Re: Marine Corps Social Experiment Fails

Post by Phantom4 » Tue Jan 07, 2014 1:06 pm

Isn't equality grand. It goes further than this. Aside from all the "gender norming" standards in every service jobs outside of combat positions are suffering the same fate. Two examples of this are Aviation Mechanics & Supply Specialists.

Aviation Mechanics are required as part of their qualification standards to be able to pick up and carry unassisted a toolbox weighing between 50 - 75 pounds depending on the specific aircraft. This is not required for females because even those that can lift it must stop periodically to put it down and then start again.

For those in the Supply fields one of the MOS requirements is the ability to lift 100 lbs above their heads. The majority of females can't do this so the Army changes the requirement.

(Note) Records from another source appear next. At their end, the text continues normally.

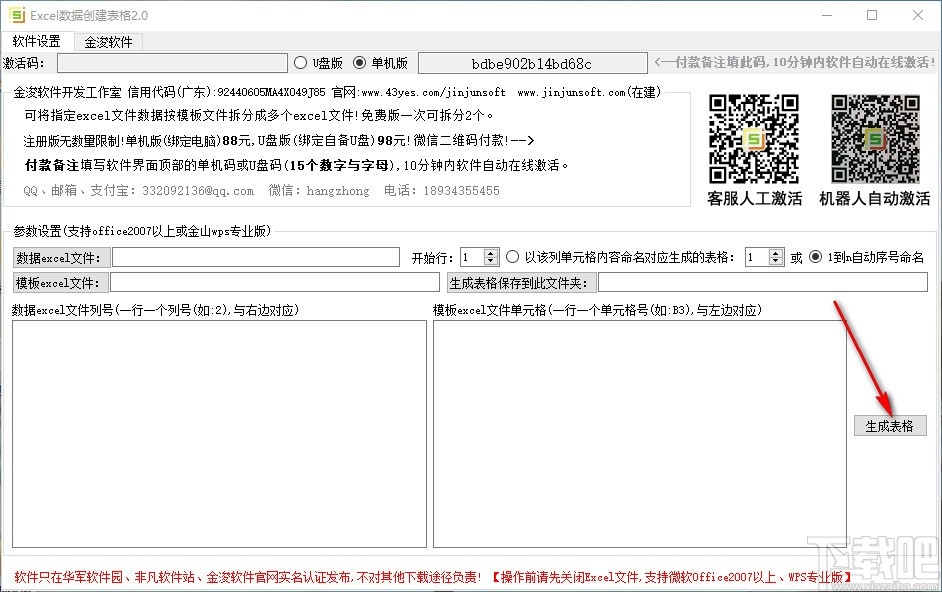
Task: Select the 单机版 radio option
Action: click(359, 62)
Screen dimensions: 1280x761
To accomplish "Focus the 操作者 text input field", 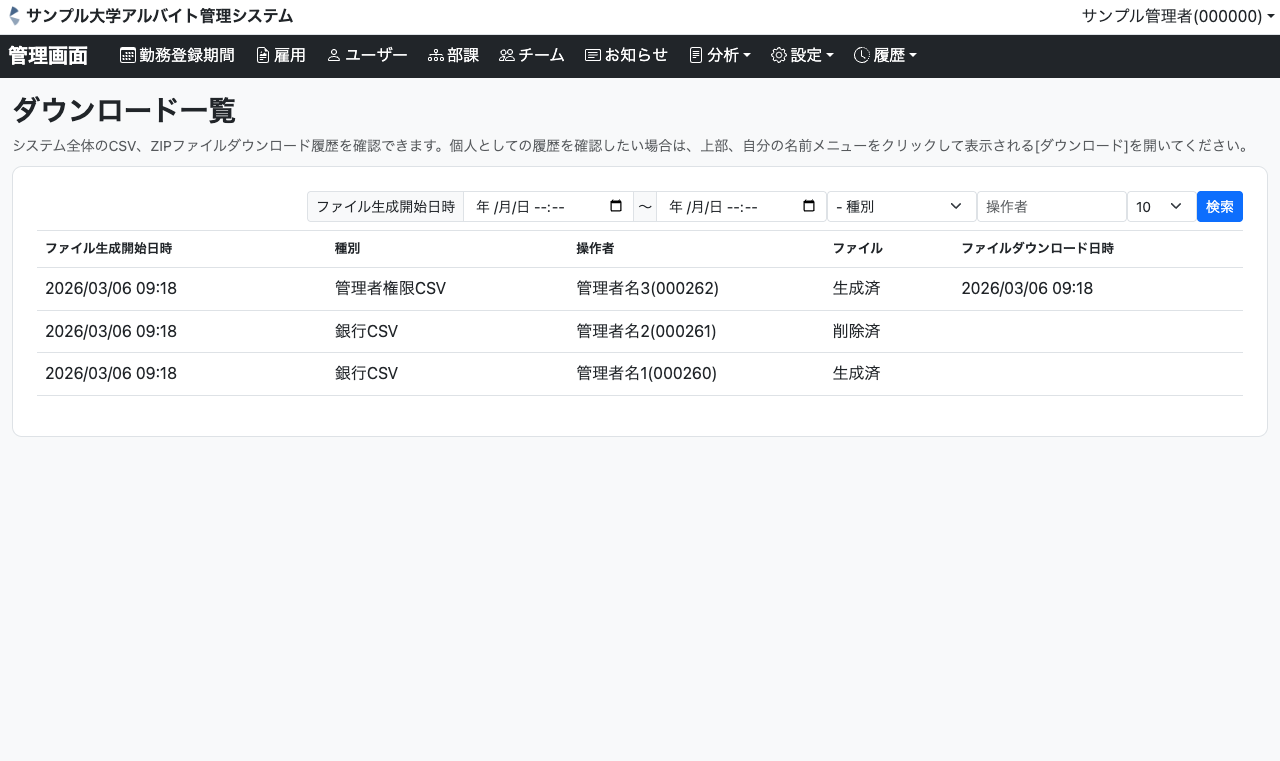I will click(x=1051, y=207).
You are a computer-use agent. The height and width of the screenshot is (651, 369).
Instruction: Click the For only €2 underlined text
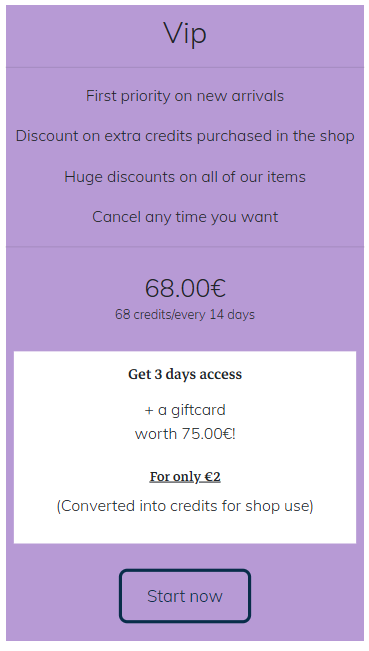coord(185,477)
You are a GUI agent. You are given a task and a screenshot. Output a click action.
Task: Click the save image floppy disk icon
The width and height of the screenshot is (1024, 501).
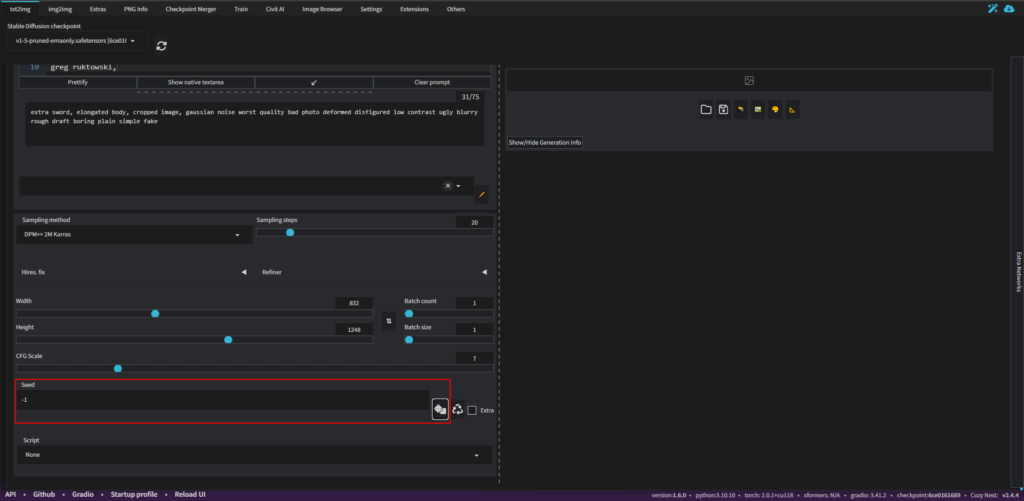pos(722,109)
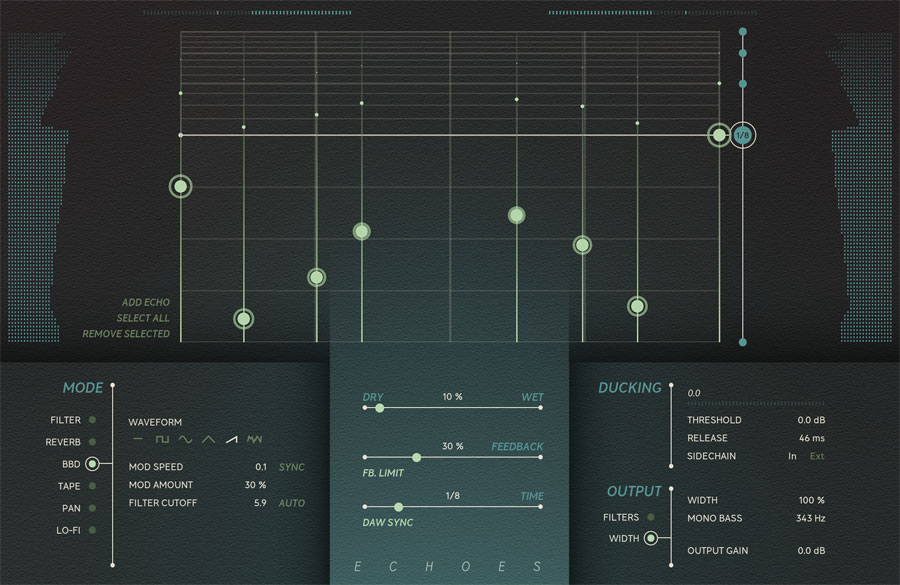Screen dimensions: 900x585
Task: Select the square waveform shape
Action: click(162, 438)
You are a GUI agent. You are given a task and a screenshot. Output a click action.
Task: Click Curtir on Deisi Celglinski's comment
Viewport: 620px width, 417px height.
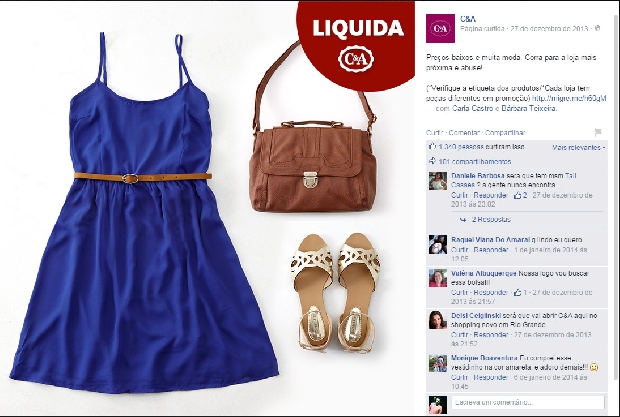pyautogui.click(x=459, y=334)
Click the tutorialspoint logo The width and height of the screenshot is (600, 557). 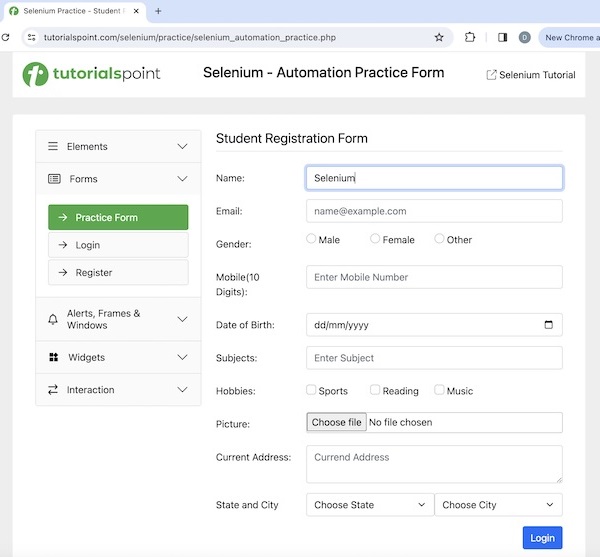coord(91,74)
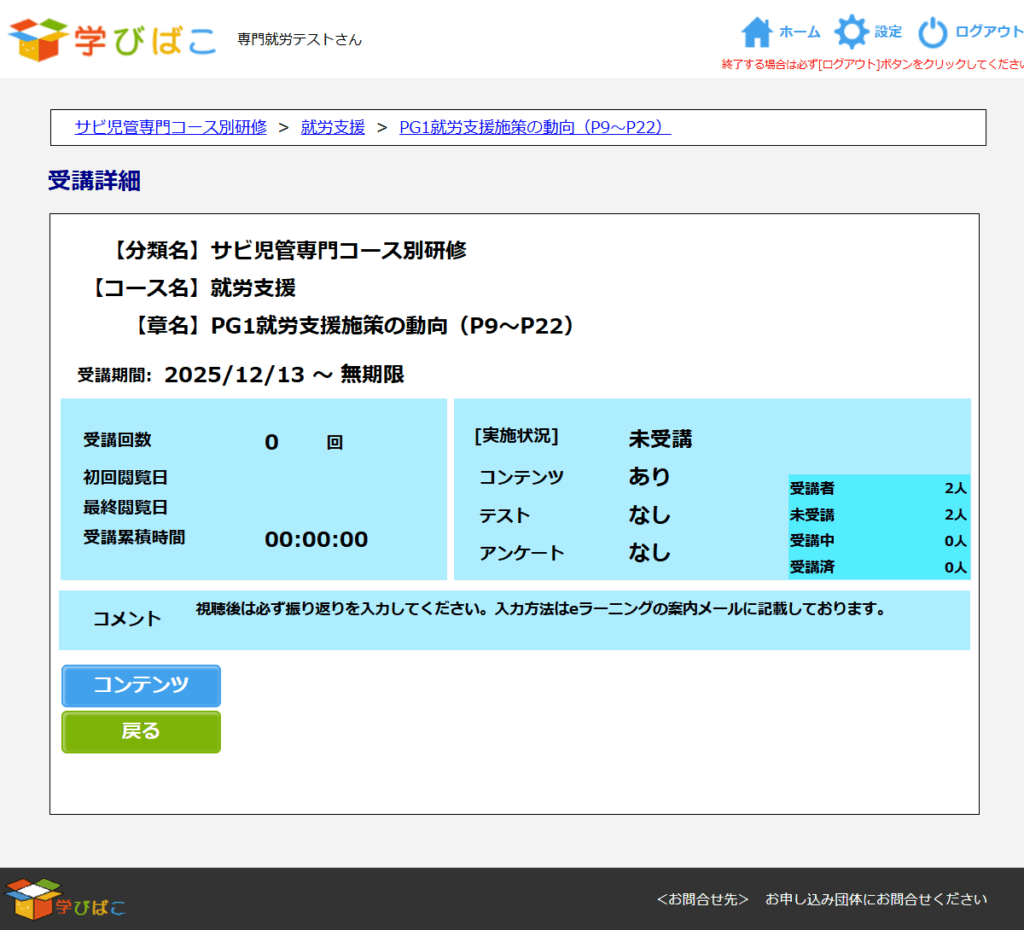Image resolution: width=1024 pixels, height=930 pixels.
Task: Open settings via the gear icon
Action: pyautogui.click(x=851, y=32)
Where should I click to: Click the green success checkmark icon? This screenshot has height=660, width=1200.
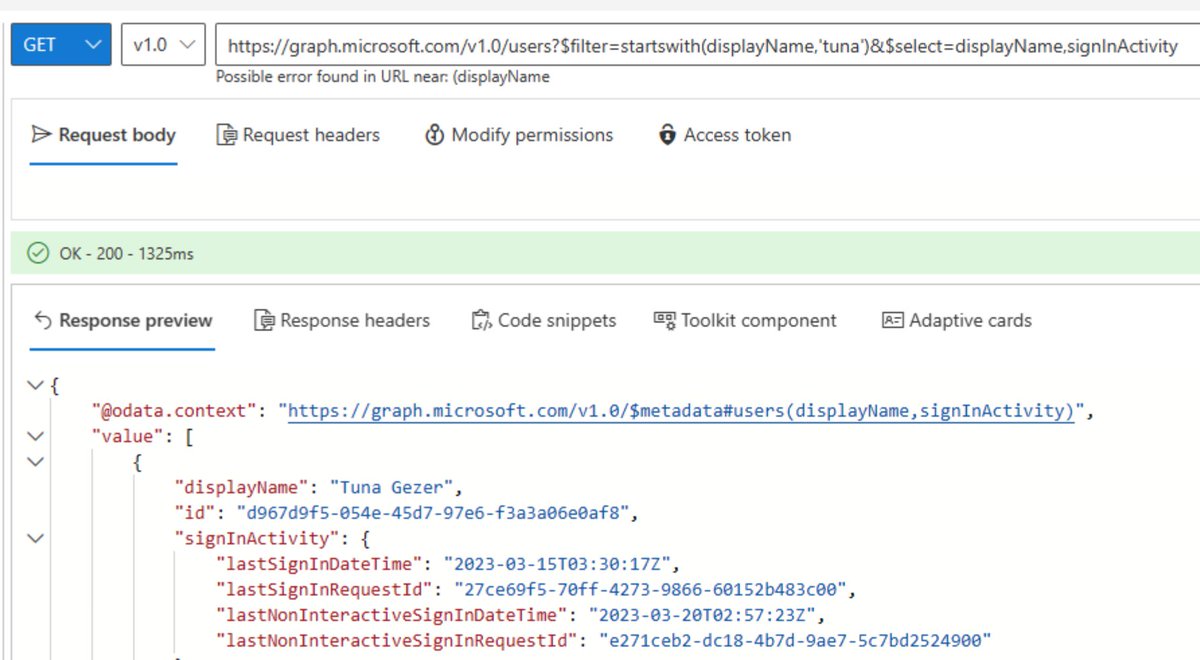click(37, 254)
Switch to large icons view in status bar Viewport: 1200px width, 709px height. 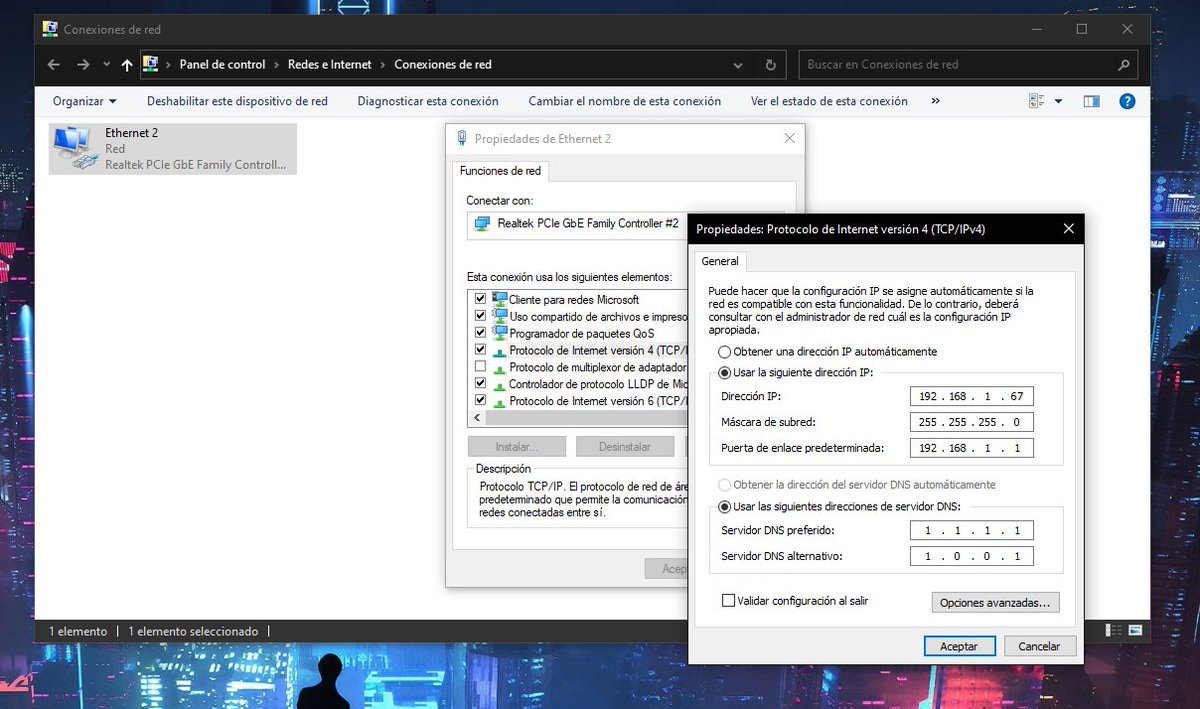[x=1137, y=630]
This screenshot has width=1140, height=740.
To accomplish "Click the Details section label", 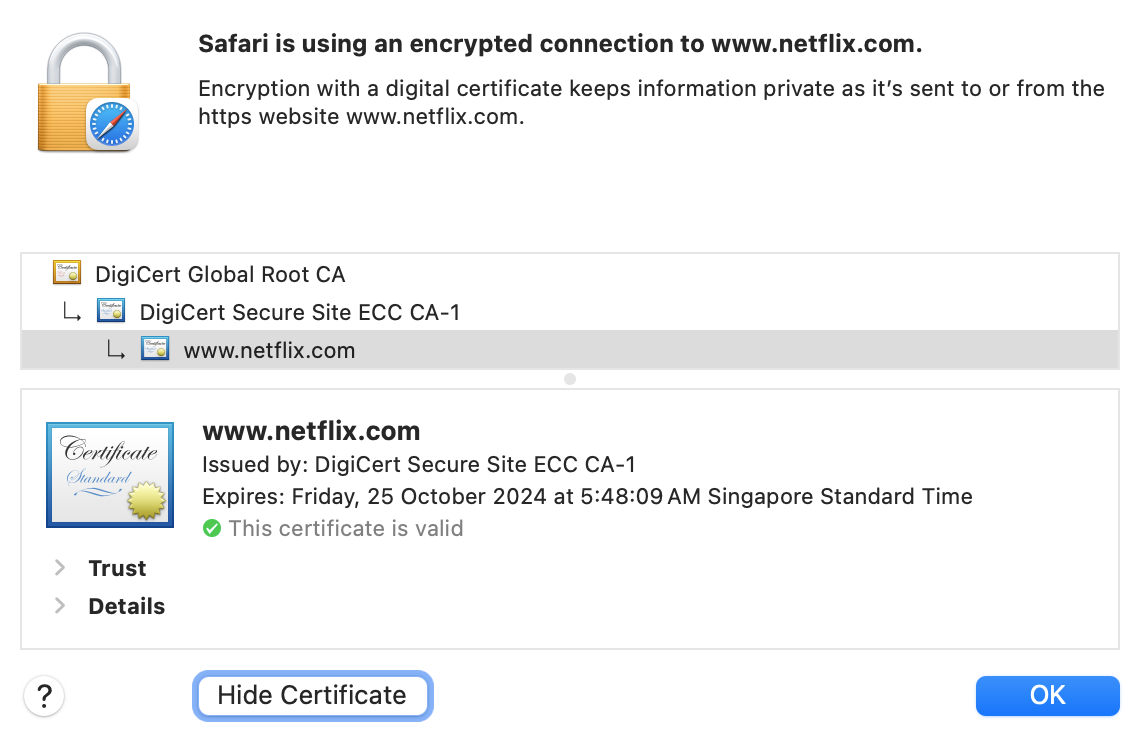I will tap(127, 606).

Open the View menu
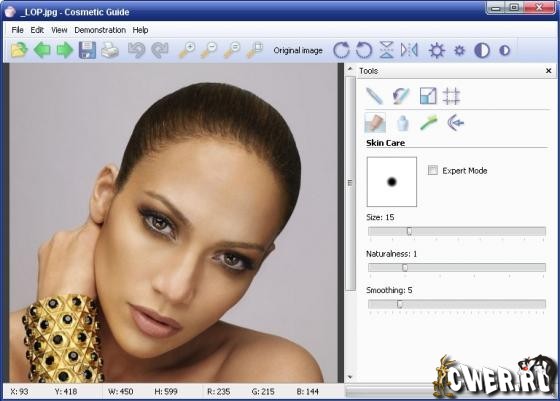coord(59,30)
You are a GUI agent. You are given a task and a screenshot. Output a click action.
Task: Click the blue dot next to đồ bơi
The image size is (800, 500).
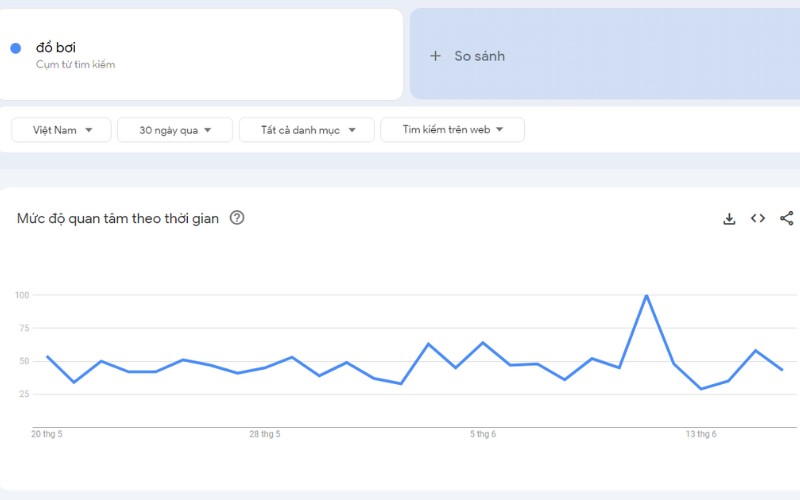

MP's used to be required to be 6'0" and male. Now the requirement is 5'10" for males and 5'8" for females. The reason in the past MP's were required to be big boys is they often had to go into Infantry barracks or bars full of combat soldiers and break up fights of make arrests. I wonder how well a squad of females that are 5'8" and maybe 150 lbs or less would do with that task. :roll:

Forget combat units and all the above. Women being in ANY unit with males presents a problem now that their are no "front lines" in combat. If a vehicle is hit and incapacitated and I am out cold (I weigh 200 lbs & have on 20+ lbs of gear, and the doors combat locks won't open, how many females can pick me up through the hatch in an M1114 or other vehicle and carry me to safety. :geek:

Absurd.... ;)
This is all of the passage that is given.